Observability

Platform Kernel observability is built on three pillars: Metrics, Logging, and Tracing — all unified under OpenTelemetry. The fourth pillar, Health Checks, provides Kubernetes lifecycle integration.

Architecture Overview

Metrics — OpenTelemetry → VictoriaMetrics

Instrumentation

All Go services export metrics via the OpenTelemetry Go SDK (go.opentelemetry.io/otel). Metrics are pushed to the OTel Collector over OTLP gRPC (4317). The Collector forwards to VictoriaMetrics via Prometheus remote write.

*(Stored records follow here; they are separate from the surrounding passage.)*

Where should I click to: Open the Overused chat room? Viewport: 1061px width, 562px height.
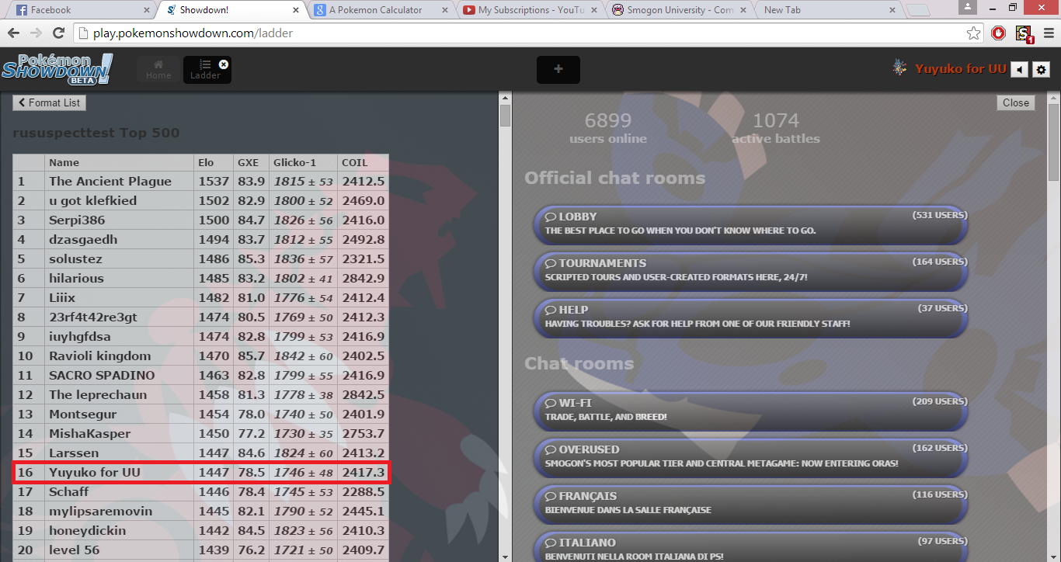pyautogui.click(x=750, y=456)
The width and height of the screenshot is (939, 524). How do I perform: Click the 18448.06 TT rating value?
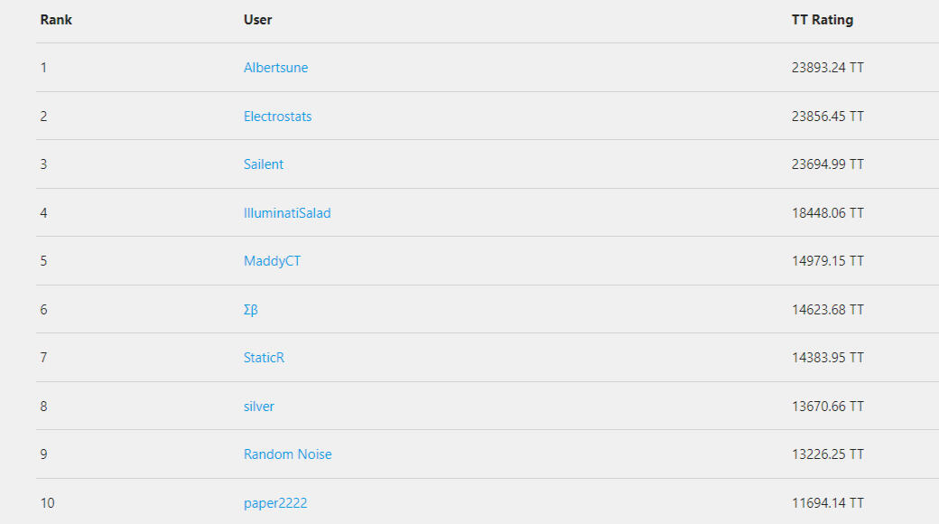(x=827, y=213)
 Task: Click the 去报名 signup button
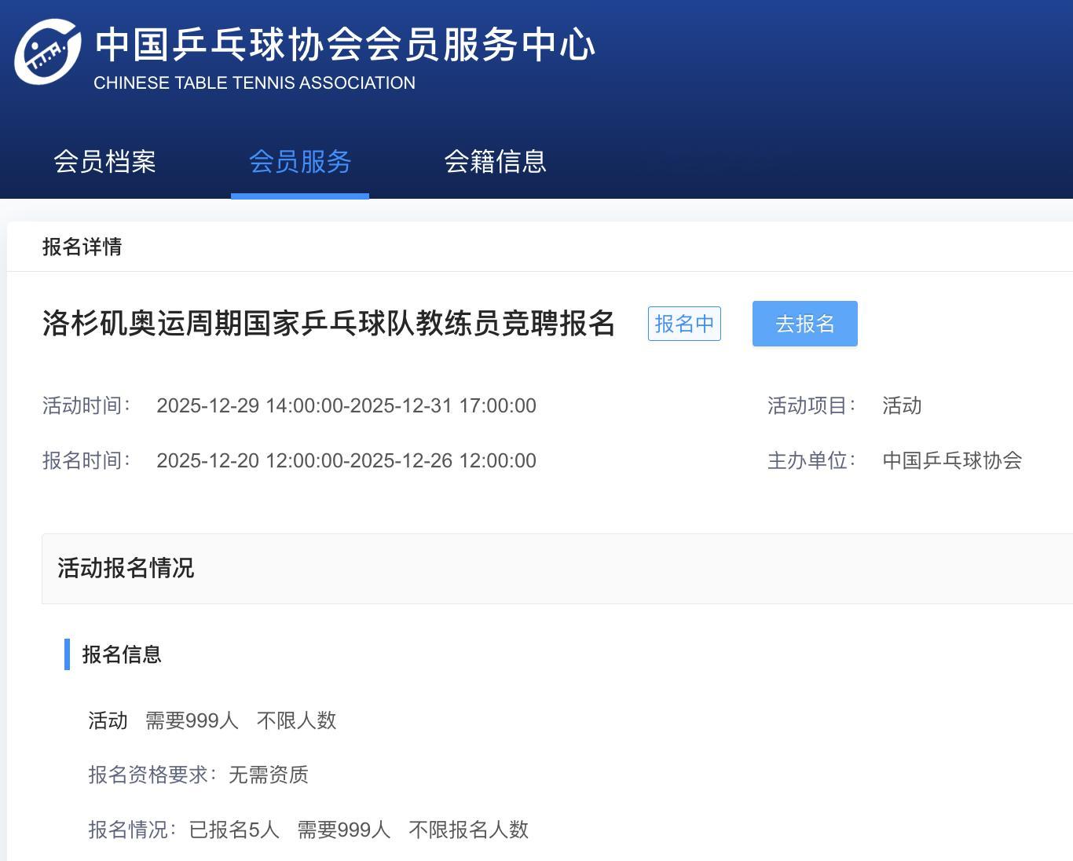tap(804, 323)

Standard Metrics (all services)

Metric (`Type`)	Description	Labels
`http_server_request_duration_ms` (`Histogram`)	HTTP request latency	`service`, `method`, `route`, `status_code`, `tenant_id`
`http_server_requests_total` (`Counter`)	Total HTTP requests	`service`, `method`, `route`, `status_code`
`grpc_server_request_duration_ms` (`Histogram`)	gRPC call latency	`service`, `method`, `status_code`
`grpc_client_request_duration_ms` (`Histogram`)	Outbound gRPC latency	`service`, `target_service`, `method`
`db_query_duration_ms` (`Histogram`)	PostgreSQL query time	`service`, `operation`, `table`
`kafka_consumer_lag` (`Gauge`)	Consumer group lag	`service`, `group_id`, `topic`, `partition`
`valkey_operation_duration_ms` (`Histogram`)	Valkey latency	`service`, `command`
`circuit_breaker_state` (`Gauge`)	0=closed, 1=half-open, 2=open	`service`, `target`

CDC-Specific Metrics (Debezium → OTel → VictoriaMetrics)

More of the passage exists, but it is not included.